[Dataset entries]:
Segment Open

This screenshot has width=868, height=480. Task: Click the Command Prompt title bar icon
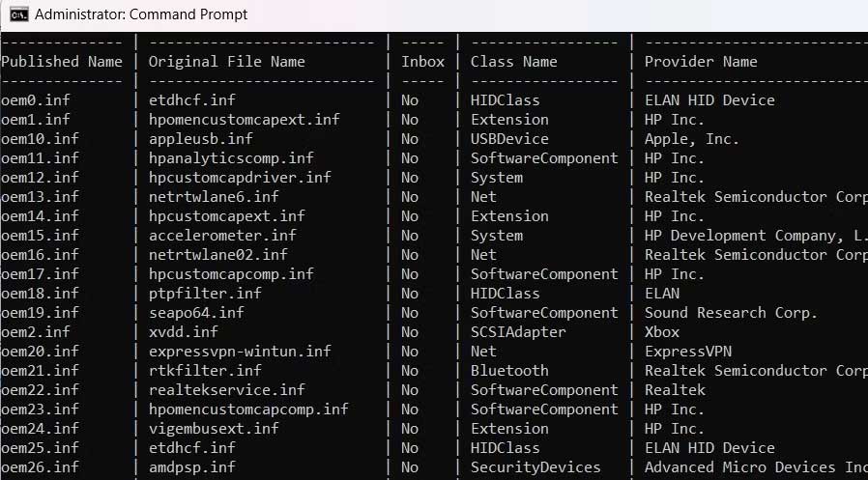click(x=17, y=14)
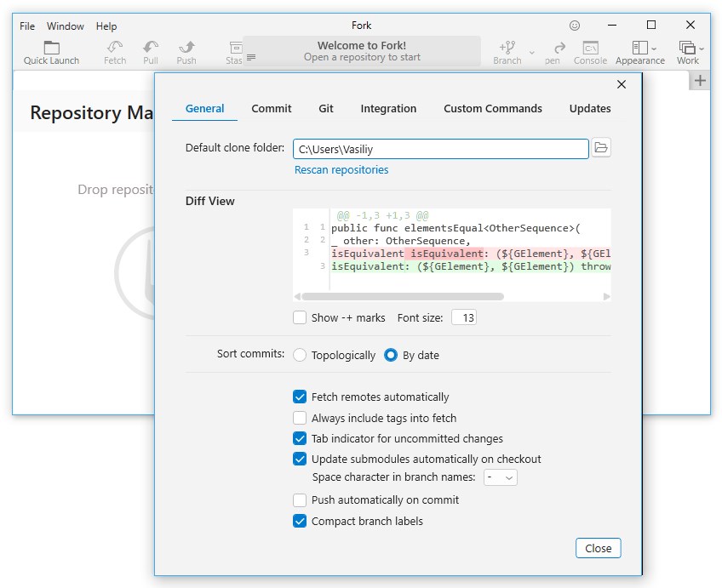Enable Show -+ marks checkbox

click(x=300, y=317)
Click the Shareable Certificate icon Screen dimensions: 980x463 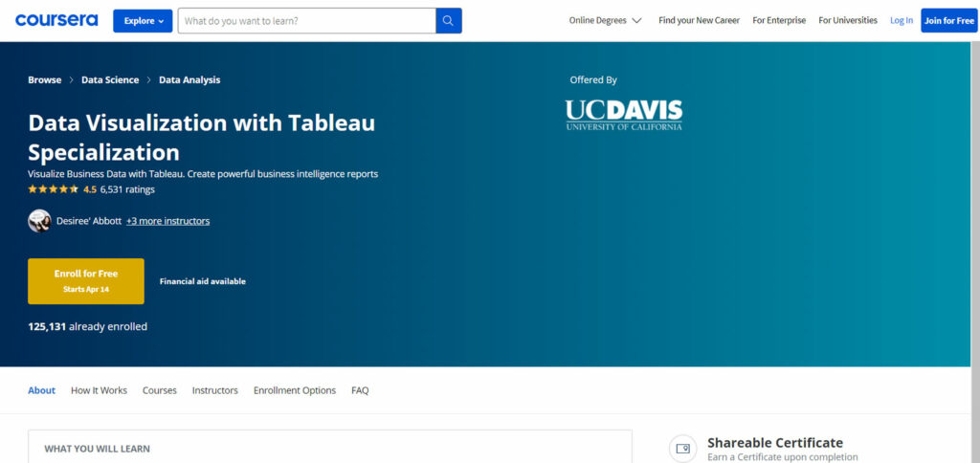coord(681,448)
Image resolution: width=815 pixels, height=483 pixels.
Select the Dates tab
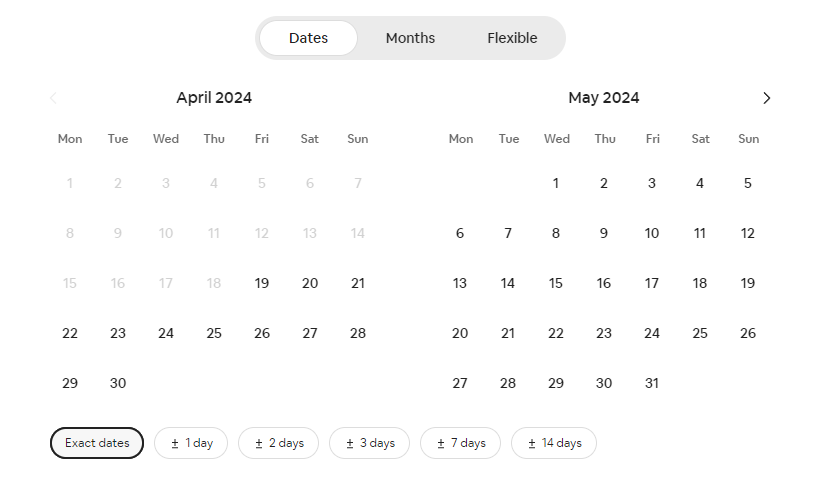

Segment Closed

[TASK GOAL]: The line that contains "Image resolution: width=815" opens the part to copy, and the last line of the records closes it; set down those lines exactly, pictures excluded.

[RESULT]:
Image resolution: width=815 pixels, height=483 pixels.
Select the Dates tab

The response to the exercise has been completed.